And he did. His laidback demeanor had me optimistic when we first met, and with luck on my side, he was proving himself as easy as I’d hoped. Truthfully, I hadn’t put too much thought into the tact I’d take with Morax — only that, given Lenny’s attitude toward me, I suspected earning their proper respect would be an uphill climb I really wasn’t in the mood for. So the fallback would have to do for now: be friendly, a bit of a flirt, enough of an airhead to be harmless, enough of a gossip to excuse my curiosity. Be sheepish and needy and grateful. If there was one thing I’d learned time and again, it was that few men could resist a bashful thanks from a pretty face; I was learning it once again now.
Ricochet promised me a meeting with Hinn, a Lotus Guild succubus from Sloth and one of Morax’s newest summons. He may not have been able to help me access Hellish media, he admitted, but chatting with a new summon was the next best thing. He could bring her over to the Lounge and set us up in a private booth and everything, no problem — so long as I spent some time with him when we were done, he tacked on with a lazy grin. Well, of course; I’d thought that went without saying.
I thanked him kindly.
---
When Hinn finally bids me goodnight, she’s tipsy and chipper, and I’m thinking of nothing.
She shuts the curtain behind her, a nice courtesy. She also leaves me a mess of empty glasses and spilled liquor to handle, but it doesn’t occur to me to mind.
It’s a comfortable kind of nothing. Or a familiar kind, at least, which is close enough.
I can’t remember much of what I said to her, but it doesn’t matter. It never does with this sort of thing — an exchange with someone who will likely never see me again, and will never know me either way. I perform, I clean up. I take stock of my spoils.

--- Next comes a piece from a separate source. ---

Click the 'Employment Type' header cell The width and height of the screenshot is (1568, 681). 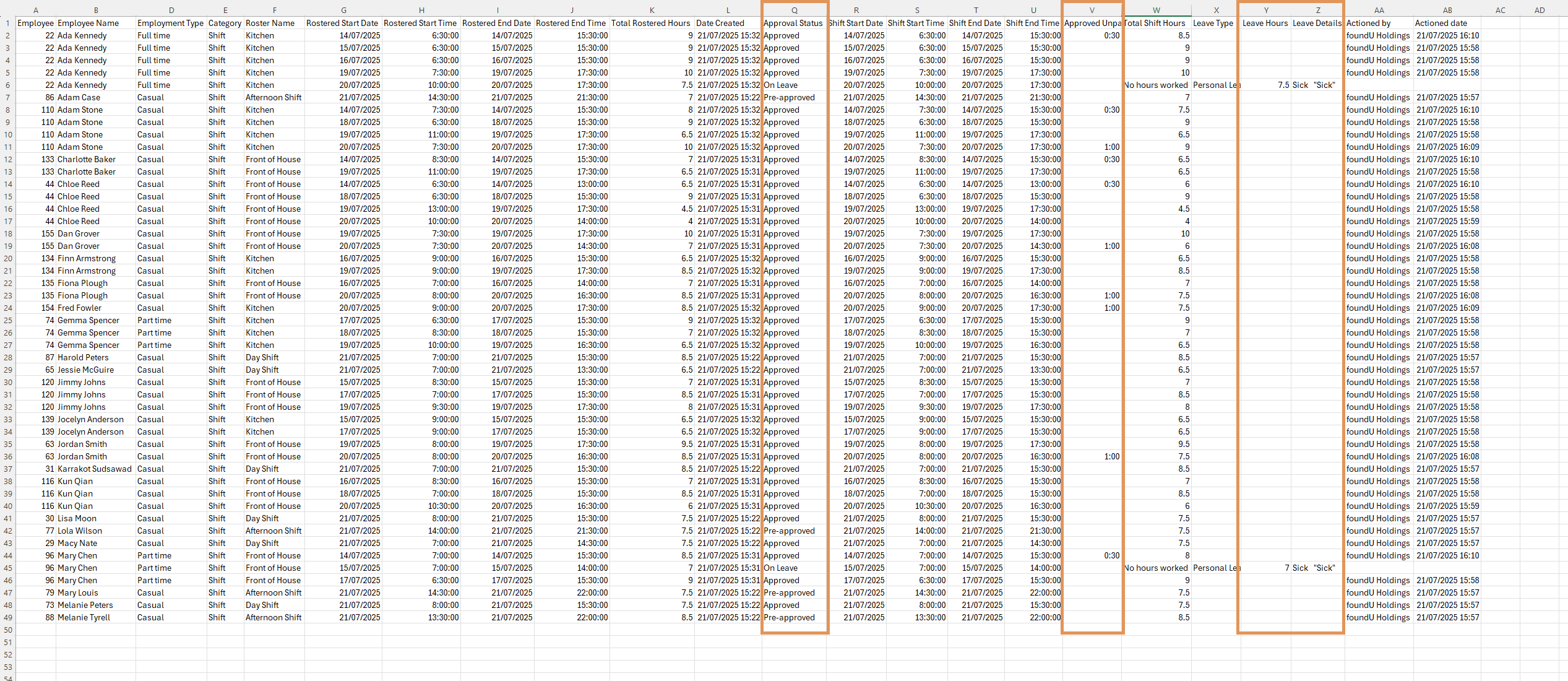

The first part is done. The second part is easy. I stack our empty glasses neatly and take them to the counter. I come back with napkins to mop up her side of the table. I didn’t catch the name of what she ordered, but it was sweet enough to be sticky, dark enough to stain, and apparently strong enough for those first two things to have slipped her mind; maybe on another day it would have put me on edge to watch her cocktail slosh against the sides of its glass as she spoke with her hands, but I can’t think much of it now. I do what I can. I ball up the soiled napkins together so they’ll be easy to toss, when I’m ready to give up the booth. I’m not ready to give up the booth yet. I close the curtain.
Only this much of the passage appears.